BRIAN LEITER GOES TO WAR, PART II
Brian Leiter has finally updated his post to explain why he took a bill introduced by Charles Rangel as a sign that Bush will bring back the draft in 2005:
A couple of foreign readers (and one from the US) expressed puzzlement at the fact that the the bills referenced, above, were introduced in 2003 by Democrats. The explanation is simple, and familiar to many U.S. readers: with war imminent--based on false pretenses, as we now know--certain Democrats made a strategic calculation (a mistaken one, in my view) to raise the specter of sending not only the poor and the working class (the core of the "volunteer" army) to war, but also sending rich white kids (the kinds whose fathers are Senators and Congressmen) via a military draft. (All 14 Democrats who sponsore the House bill voted against authorizing the war with Iraq.) The ploy failed, as all the world now knows, but the bills remain. If Bush is re-elected, the fact that these bills were introduced by Democrats will be hugely advantageous as the Bush Administration has to confront the deteriorating military situation in Iraq and Afghanistan; its inability to meet the actual terrorist threat because of the military venture in Iraq; and the demoralized and disenchanted volunteer army.
Let's be exceedingly generous to Prof.

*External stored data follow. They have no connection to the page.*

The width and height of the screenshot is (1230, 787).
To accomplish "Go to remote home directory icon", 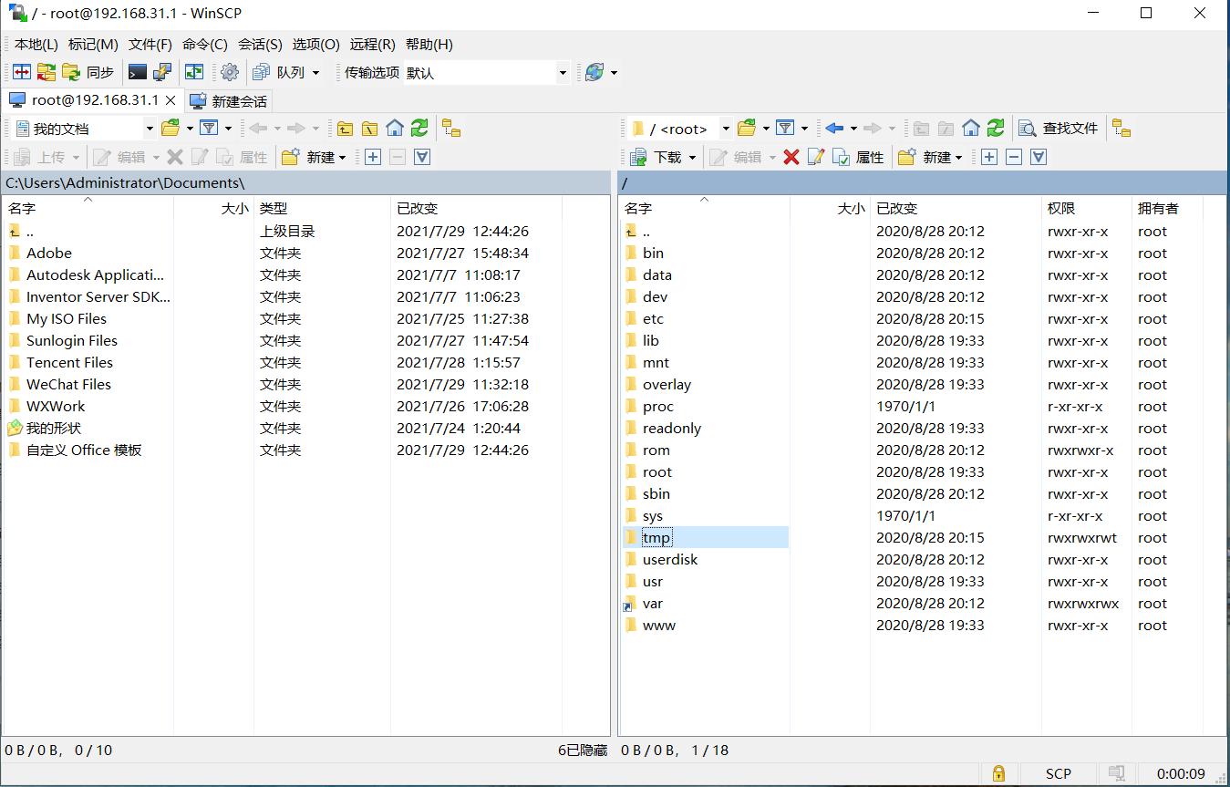I will (x=969, y=128).
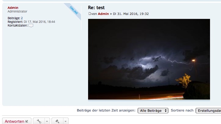Image resolution: width=221 pixels, height=124 pixels.
Task: Open the gavel moderation tools icon
Action: (x=57, y=121)
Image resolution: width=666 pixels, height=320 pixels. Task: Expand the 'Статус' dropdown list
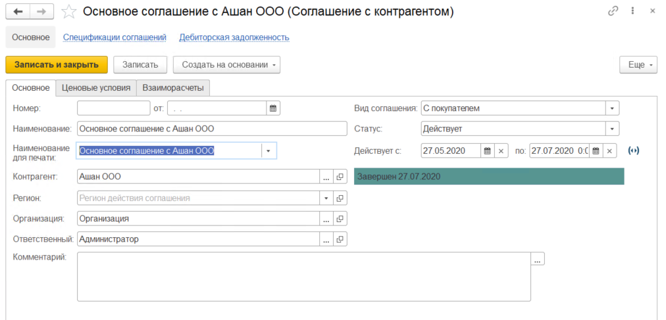[x=612, y=129]
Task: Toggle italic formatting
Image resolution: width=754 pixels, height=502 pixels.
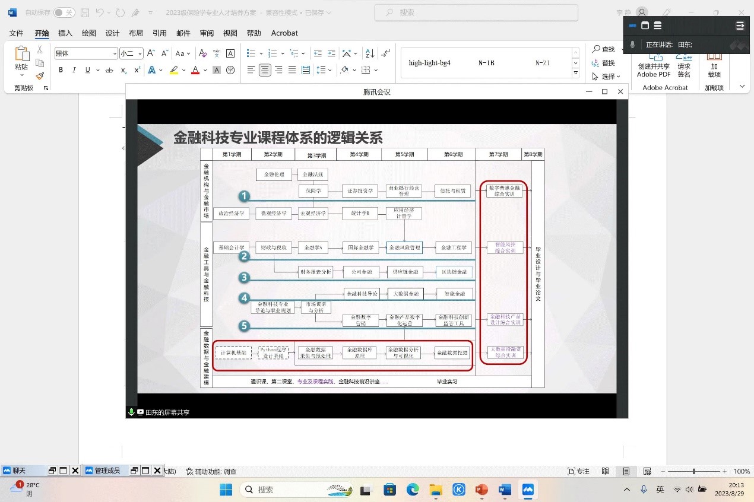Action: coord(74,70)
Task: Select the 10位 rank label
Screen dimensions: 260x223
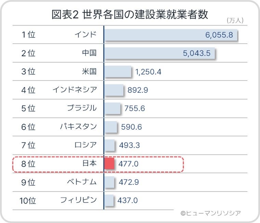Action: click(28, 200)
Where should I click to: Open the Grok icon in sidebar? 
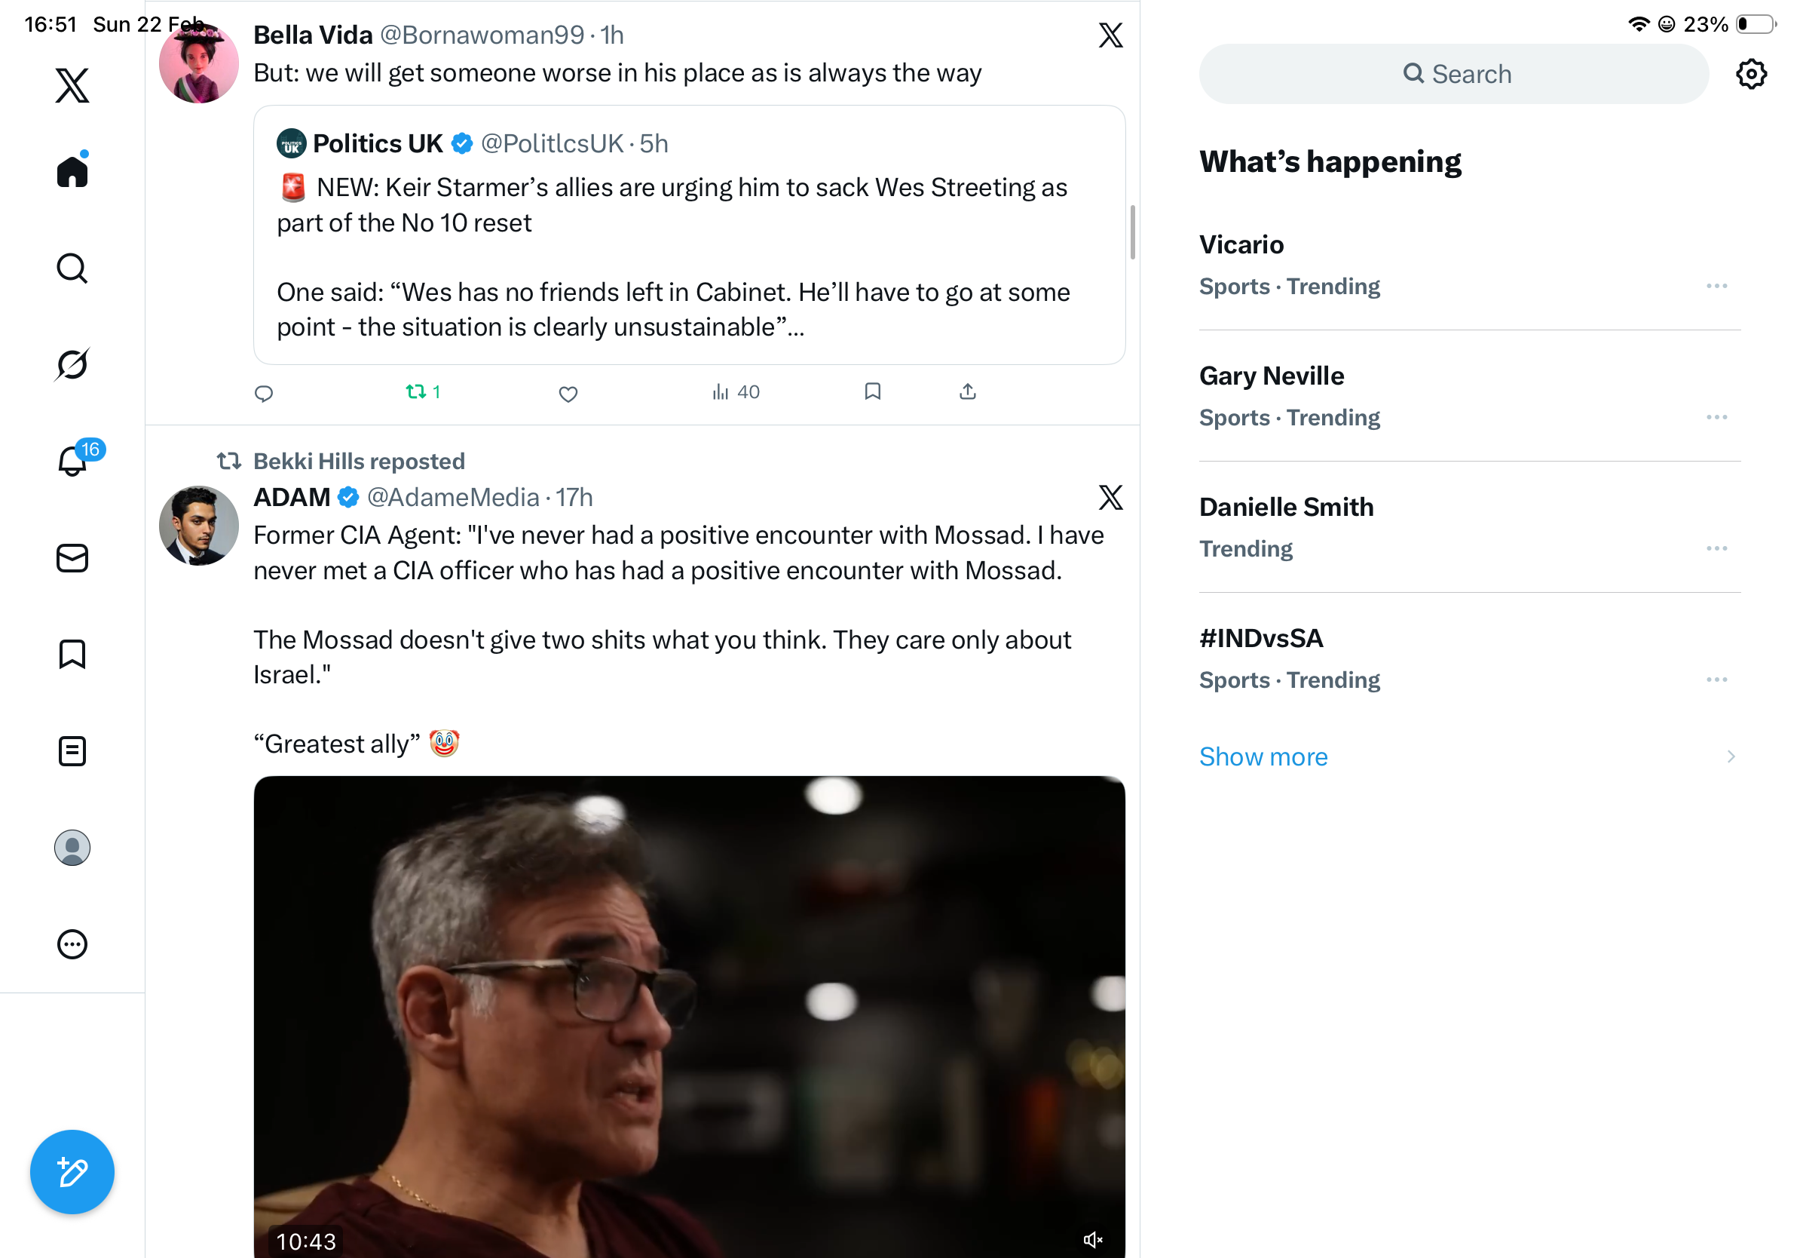coord(72,364)
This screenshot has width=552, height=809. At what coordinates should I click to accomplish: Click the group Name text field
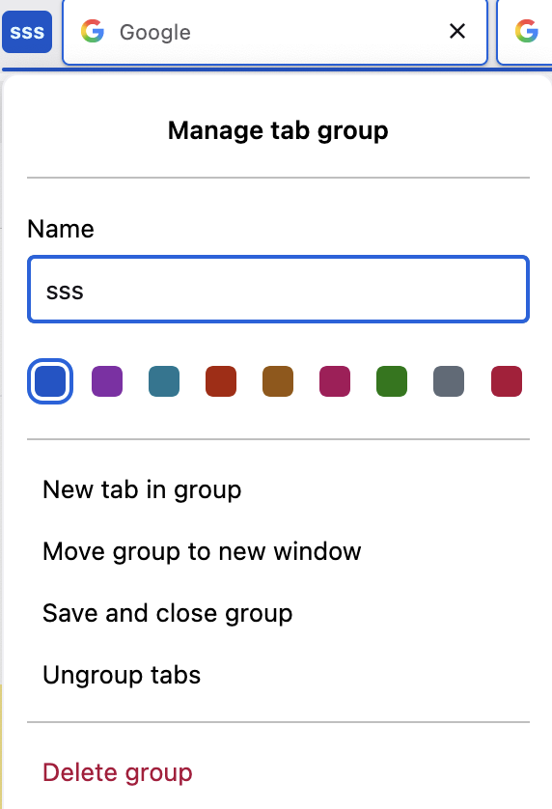[x=278, y=290]
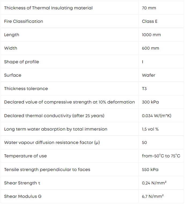The image size is (185, 204).
Task: Select the 0.034 W/(m*K) value
Action: (157, 116)
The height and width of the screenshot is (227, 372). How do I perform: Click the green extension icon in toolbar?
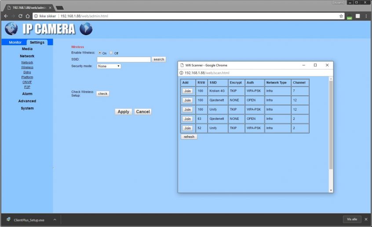(350, 17)
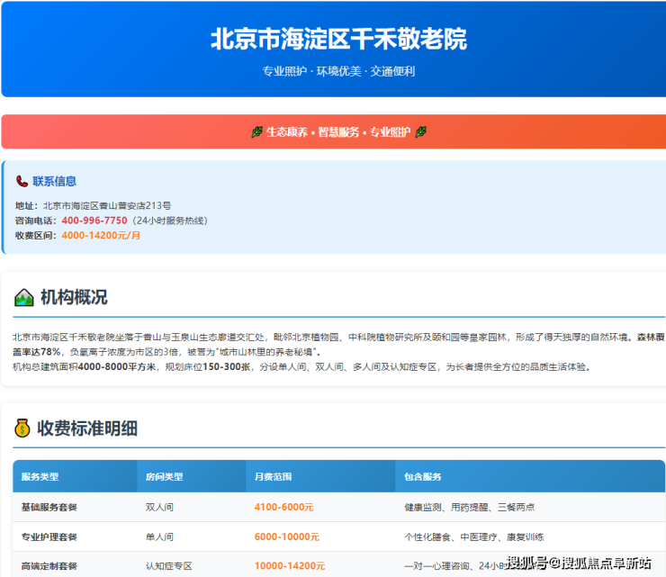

Leiter--more generous than he ever is to an opponent--and assume that Bush does want to bring back the draft, because most members of the Pentagon think it would be a good idea and the President has the political instincts of dried cuttlefish. (He's certainly introduced no evidence to suggest that this might be so, other than to suggest that things might not be going well in Iraq, and thus SHAZAM! we're bringing back the draft. And apparently we may start next spring, though again, the particular birds from whose entrails he's divined this are nowhere to be found.)
How availing would bills introduced by Democrats be? Even assuming that the Democrats didn't withdraw them immediately, why would Bush want to use them with what are obviously poison-pills (drafting of college students/women) still in them? And wouldn't he look like more than a bit of an idiot when he put forward a line of, "You see? Even the Democrats think it's a good idea!" and they answered on every Sunday morning talk show with, "Is he really too dumb to see that we weren't being serious?"
And are my memories of the Senate completely gone, or would these bills not be completely useless to Bush if re-elected? After all, after the election we're in the 109th Congress, aren't we, and a bill put before the 108th would have to be resubmitted. So unless Rangel and his friends were again to play right into the President's hands, as Leiter seems to think they're doing, these bills will be unavailing post-election.
(OK, thinking about it, Bush might get re-elected in November, and ask a lame-duck Congress to take the bills out of committee and pass them before the new Congress takes over. However, we are here entering into the kind of conspiracy theory that borders on the paranoid: there's no conceivable reason for Bush to do so, given the problems above, and one hopes the administration would be able to convince some Republican members of Congress to introduce their own bills: after all, if he can't, the bills are pretty well doomed to begin with.)
Sorry, but I can't honestly believe anyone can take this seriously. This is looking at a political joke and suddenly wondering whether the black helicopters are flying over.